→ Exercise directions
Please reproduce the passage of the influencer advertising article from "The ASA’s chief" to "and ad agencies.", word for word.

→ Source extract
☆ ☆ ☆
If it’s an ad, call it an ad - that’s the warning to social media influencers as strict guidelines come into effect.
From today (September 14) all online ad content must be easily identifiable as ads on social media sites like Instagram and Tik Tok, from the first point you see the post.
It comes after the Advertising Standards Authority (ASA) upheld a complaint relating to influencer Simone Anderson in July, saying she hadn’t clearly labelled sponsored posts and gifted items on social media.
The ASA’s chief executive Hilary Souter says it’s time influencers were treated like big dogs in advertising – television, radio and print.
“Television and radio you’ve got ad breaks, in print media you’ll see a label like ‘advertorial’ or advertisement’, so this is just the version we’ve put in place for influencers, distinguishing between paid content and organic content,” she says.
“People are entitled to understand what the motivation is behind the message.”
If the post is in breach of the advertising codes, it will either be removed or changed. If that doesn’t sound like a punishment – remember the top-end of influencers in New Zealand are making anywhere between $5,000 and $20,000 a post – so that’s a big bill for marketers and ad agencies.
Most influencers are on board with the new rules, according to Makaia Carr, who boasts over 50,000 followers.
She says the guidelines shifts the power back to consumers, after marketing “started getting shady” with the onset of the Covid-19 pandemic.
“You could see people slipping ads into organic content or not being transparent and weren’t reading the room about what’s going on in the country.
“Consumers can educate themselves and ask questions of influencers, is this an ad, this feels misleading... I like that consumers are now out there challenging us in our roles," Carr says.
Seeing as consumers scroll through 90 metres of social media content each day – it’ll pay to do your research on the ASA’s website.
☆ ☆ ☆
→ Entries supplied
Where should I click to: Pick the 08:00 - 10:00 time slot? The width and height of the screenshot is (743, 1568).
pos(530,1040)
☆ ☆ ☆
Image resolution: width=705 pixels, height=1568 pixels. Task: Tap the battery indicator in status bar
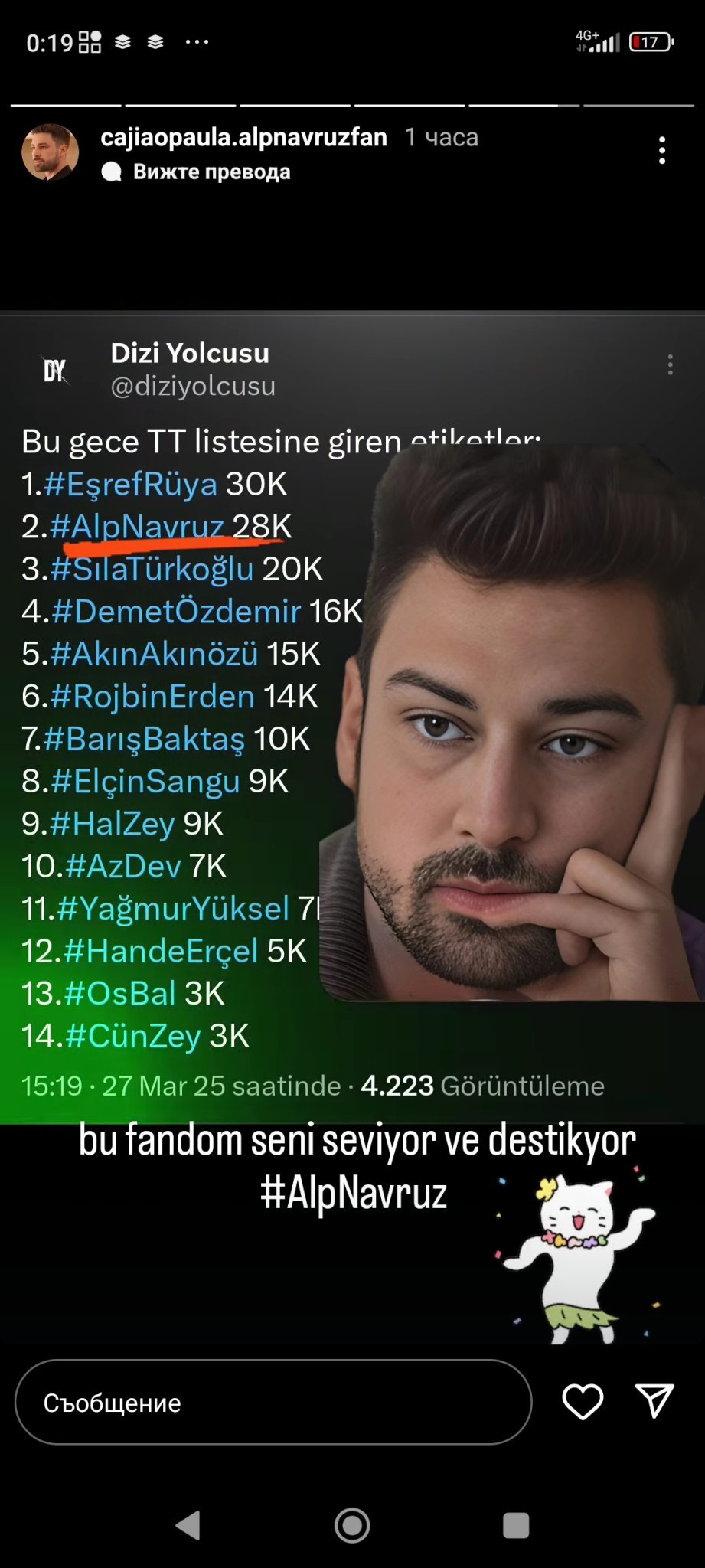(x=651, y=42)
☆ ☆ ☆
→ Output
The ASA’s chief executive Hilary Souter says it’s time influencers were treated like big dogs in advertising – television, radio and print.
“Television and radio you’ve got ad breaks, in print media you’ll see a label like ‘advertorial’ or advertisement’, so this is just the version we’ve put in place for influencers, distinguishing between paid content and organic content,” she says.
“People are entitled to understand what the motivation is behind the message.”
If the post is in breach of the advertising codes, it will either be removed or changed. If that doesn’t sound like a punishment – remember the top-end of influencers in New Zealand are making anywhere between $5,000 and $20,000 a post – so that’s a big bill for marketers and ad agencies.